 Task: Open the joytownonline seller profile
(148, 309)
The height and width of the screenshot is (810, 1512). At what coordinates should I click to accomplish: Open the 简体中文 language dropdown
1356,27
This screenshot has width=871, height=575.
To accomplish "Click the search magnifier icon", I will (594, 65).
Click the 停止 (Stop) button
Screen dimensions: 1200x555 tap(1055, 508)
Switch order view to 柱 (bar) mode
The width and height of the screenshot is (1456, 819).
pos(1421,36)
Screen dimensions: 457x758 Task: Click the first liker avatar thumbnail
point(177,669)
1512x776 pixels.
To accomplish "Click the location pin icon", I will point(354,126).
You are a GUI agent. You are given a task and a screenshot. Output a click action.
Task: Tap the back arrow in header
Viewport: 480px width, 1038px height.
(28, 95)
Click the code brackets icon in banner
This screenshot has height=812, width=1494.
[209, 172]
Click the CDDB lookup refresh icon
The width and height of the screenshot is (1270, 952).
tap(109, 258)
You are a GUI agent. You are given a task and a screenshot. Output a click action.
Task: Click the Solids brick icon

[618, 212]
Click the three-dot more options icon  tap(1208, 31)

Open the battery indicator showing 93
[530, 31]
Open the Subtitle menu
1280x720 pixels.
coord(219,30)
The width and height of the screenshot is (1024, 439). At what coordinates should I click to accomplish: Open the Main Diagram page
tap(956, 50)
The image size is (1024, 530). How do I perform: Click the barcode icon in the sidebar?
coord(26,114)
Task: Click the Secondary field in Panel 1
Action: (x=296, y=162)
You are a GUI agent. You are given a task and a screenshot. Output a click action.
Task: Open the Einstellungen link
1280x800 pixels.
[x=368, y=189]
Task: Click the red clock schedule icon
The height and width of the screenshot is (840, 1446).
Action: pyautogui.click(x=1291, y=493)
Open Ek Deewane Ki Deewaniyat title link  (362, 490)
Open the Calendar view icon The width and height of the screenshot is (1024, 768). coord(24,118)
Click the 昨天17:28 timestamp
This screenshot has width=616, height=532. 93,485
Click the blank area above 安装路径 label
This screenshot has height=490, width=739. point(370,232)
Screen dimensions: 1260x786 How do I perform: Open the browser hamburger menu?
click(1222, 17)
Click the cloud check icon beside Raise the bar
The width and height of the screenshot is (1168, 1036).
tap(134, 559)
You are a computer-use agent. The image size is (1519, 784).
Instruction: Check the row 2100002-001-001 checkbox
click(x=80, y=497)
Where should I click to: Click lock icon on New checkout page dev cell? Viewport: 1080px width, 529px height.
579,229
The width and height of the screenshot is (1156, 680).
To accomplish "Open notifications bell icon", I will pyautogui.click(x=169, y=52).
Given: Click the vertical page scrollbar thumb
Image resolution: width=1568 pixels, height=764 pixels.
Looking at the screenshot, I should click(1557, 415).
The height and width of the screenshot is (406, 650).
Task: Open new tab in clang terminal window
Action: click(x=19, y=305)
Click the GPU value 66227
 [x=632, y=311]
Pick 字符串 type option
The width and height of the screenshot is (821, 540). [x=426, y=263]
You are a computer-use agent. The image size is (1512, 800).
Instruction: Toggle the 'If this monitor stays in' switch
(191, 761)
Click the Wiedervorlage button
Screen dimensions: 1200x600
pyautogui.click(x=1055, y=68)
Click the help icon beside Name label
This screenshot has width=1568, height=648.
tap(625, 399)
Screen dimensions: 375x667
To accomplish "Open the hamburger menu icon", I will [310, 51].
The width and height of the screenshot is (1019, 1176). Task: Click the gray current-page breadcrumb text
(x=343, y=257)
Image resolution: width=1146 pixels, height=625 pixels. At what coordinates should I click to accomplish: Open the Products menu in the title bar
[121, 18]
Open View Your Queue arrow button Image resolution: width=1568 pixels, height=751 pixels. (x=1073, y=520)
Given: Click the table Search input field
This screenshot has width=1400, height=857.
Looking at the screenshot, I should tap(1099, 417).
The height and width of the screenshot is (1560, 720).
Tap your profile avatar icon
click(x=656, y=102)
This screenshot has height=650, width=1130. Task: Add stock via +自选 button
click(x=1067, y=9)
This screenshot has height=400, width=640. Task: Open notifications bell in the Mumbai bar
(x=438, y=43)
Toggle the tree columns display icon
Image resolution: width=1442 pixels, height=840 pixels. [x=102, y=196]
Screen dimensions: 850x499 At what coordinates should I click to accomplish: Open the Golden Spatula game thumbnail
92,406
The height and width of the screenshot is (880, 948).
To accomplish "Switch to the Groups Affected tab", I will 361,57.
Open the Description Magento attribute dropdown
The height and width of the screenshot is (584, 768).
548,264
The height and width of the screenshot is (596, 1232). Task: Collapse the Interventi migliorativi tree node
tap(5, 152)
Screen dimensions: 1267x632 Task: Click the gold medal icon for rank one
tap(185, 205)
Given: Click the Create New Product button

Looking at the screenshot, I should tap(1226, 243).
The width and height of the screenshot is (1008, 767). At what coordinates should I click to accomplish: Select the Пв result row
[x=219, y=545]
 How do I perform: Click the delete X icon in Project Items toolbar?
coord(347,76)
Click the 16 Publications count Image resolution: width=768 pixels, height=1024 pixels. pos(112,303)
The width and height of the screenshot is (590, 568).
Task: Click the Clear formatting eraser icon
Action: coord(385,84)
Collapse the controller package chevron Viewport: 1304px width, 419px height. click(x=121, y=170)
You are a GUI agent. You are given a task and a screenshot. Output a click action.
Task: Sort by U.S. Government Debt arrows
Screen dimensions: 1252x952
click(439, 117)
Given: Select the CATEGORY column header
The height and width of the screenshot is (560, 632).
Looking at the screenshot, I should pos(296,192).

• [YOUR INSTRUCTIONS]:
Rewrite all of the data above, putting "screen assistant" wherever "GUI agent" appears and leaving every other character as it is.

• [SOLVED PROBLEM]:
 Task: Open the joytownonline seller profile
(148, 309)
The height and width of the screenshot is (810, 1512). At what coordinates should I click to accomplish: Open the 简体中文 language dropdown
1356,27
This screenshot has width=871, height=575.
To accomplish "Click the search magnifier icon", I will (594, 65).
Click the 停止 (Stop) button
Screen dimensions: 1200x555 tap(1055, 508)
Switch order view to 柱 (bar) mode
The width and height of the screenshot is (1456, 819).
pos(1421,36)
Screen dimensions: 457x758 Task: Click the first liker avatar thumbnail
point(177,669)
1512x776 pixels.
To accomplish "Click the location pin icon", I will point(354,126).
You are a screen assistant. You are given a task and a screenshot. Output a click action.
Task: Tap the back arrow in header
Viewport: 480px width, 1038px height.
(28, 95)
Click the code brackets icon in banner
This screenshot has height=812, width=1494.
[209, 172]
Click the CDDB lookup refresh icon
The width and height of the screenshot is (1270, 952).
tap(109, 258)
You are a screen assistant. You are given a task and a screenshot. Output a click action.
Task: Click the Solids brick icon

[618, 212]
Click the three-dot more options icon  tap(1208, 31)

Open the battery indicator showing 93
[530, 31]
Open the Subtitle menu
1280x720 pixels.
coord(219,30)
The width and height of the screenshot is (1024, 439). At what coordinates should I click to accomplish: Open the Main Diagram page
tap(956, 50)
The image size is (1024, 530). How do I perform: Click the barcode icon in the sidebar?
coord(26,114)
Task: Click the Secondary field in Panel 1
Action: (x=296, y=162)
You are a screen assistant. You are given a task and a screenshot. Output a click action.
Task: Open the Einstellungen link
1280x800 pixels.
[x=368, y=189]
Task: Click the red clock schedule icon
The height and width of the screenshot is (840, 1446).
Action: pyautogui.click(x=1291, y=493)
Open Ek Deewane Ki Deewaniyat title link  (362, 490)
Open the Calendar view icon The width and height of the screenshot is (1024, 768). coord(24,118)
Click the 昨天17:28 timestamp
This screenshot has width=616, height=532. 93,485
Click the blank area above 安装路径 label
This screenshot has height=490, width=739. point(370,232)
Screen dimensions: 1260x786 How do I perform: Open the browser hamburger menu?
click(1222, 17)
Click the cloud check icon beside Raise the bar
The width and height of the screenshot is (1168, 1036).
tap(134, 559)
You are a computer-use agent. The image size is (1519, 784).
Instruction: Check the row 2100002-001-001 checkbox
click(x=80, y=497)
Where should I click to: Click lock icon on New checkout page dev cell? Viewport: 1080px width, 529px height.
579,229
The width and height of the screenshot is (1156, 680).
To accomplish "Open notifications bell icon", I will pyautogui.click(x=169, y=52).
Given: Click the vertical page scrollbar thumb
Image resolution: width=1568 pixels, height=764 pixels.
Looking at the screenshot, I should click(1557, 415).
The height and width of the screenshot is (406, 650).
Task: Open new tab in clang terminal window
Action: click(x=19, y=305)
Click the GPU value 66227
 [x=632, y=311]
Pick 字符串 type option
The width and height of the screenshot is (821, 540). [x=426, y=263]
You are a computer-use agent. The image size is (1512, 800).
Instruction: Toggle the 'If this monitor stays in' switch
(191, 761)
Click the Wiedervorlage button
Screen dimensions: 1200x600
pyautogui.click(x=1055, y=68)
Click the help icon beside Name label
This screenshot has width=1568, height=648.
tap(625, 399)
Screen dimensions: 375x667
To accomplish "Open the hamburger menu icon", I will [310, 51].
The width and height of the screenshot is (1019, 1176). Task: Click the gray current-page breadcrumb text
(x=343, y=257)
Image resolution: width=1146 pixels, height=625 pixels. At what coordinates should I click to accomplish: Open the Products menu in the title bar
[121, 18]
Open View Your Queue arrow button Image resolution: width=1568 pixels, height=751 pixels. (x=1073, y=520)
Given: Click the table Search input field
This screenshot has width=1400, height=857.
Looking at the screenshot, I should tap(1099, 417).
The height and width of the screenshot is (1560, 720).
Tap your profile avatar icon
click(x=656, y=102)
This screenshot has height=650, width=1130. Task: Add stock via +自选 button
click(x=1067, y=9)
This screenshot has height=400, width=640. Task: Open notifications bell in the Mumbai bar
(x=438, y=43)
Toggle the tree columns display icon
Image resolution: width=1442 pixels, height=840 pixels. [x=102, y=196]
Screen dimensions: 850x499 At what coordinates should I click to accomplish: Open the Golden Spatula game thumbnail
92,406
The height and width of the screenshot is (880, 948).
To accomplish "Switch to the Groups Affected tab", I will 361,57.
Open the Description Magento attribute dropdown
The height and width of the screenshot is (584, 768).
548,264
The height and width of the screenshot is (596, 1232). Task: Collapse the Interventi migliorativi tree node
tap(5, 152)
Screen dimensions: 1267x632 Task: Click the gold medal icon for rank one
tap(185, 205)
Given: Click the Create New Product button

Looking at the screenshot, I should tap(1226, 243).
The width and height of the screenshot is (1008, 767). At what coordinates should I click to accomplish: Select the Пв result row
[x=219, y=545]
 How do I perform: Click the delete X icon in Project Items toolbar?
coord(347,76)
Click the 16 Publications count Image resolution: width=768 pixels, height=1024 pixels. pos(112,303)
The width and height of the screenshot is (590, 568).
Task: Click the Clear formatting eraser icon
Action: coord(385,84)
Collapse the controller package chevron Viewport: 1304px width, 419px height. click(x=121, y=170)
You are a screen assistant. You are given a task and a screenshot. Output a click action.
Task: Sort by U.S. Government Debt arrows
Screen dimensions: 1252x952
click(439, 117)
Given: Select the CATEGORY column header
The height and width of the screenshot is (560, 632).
Looking at the screenshot, I should pos(296,192).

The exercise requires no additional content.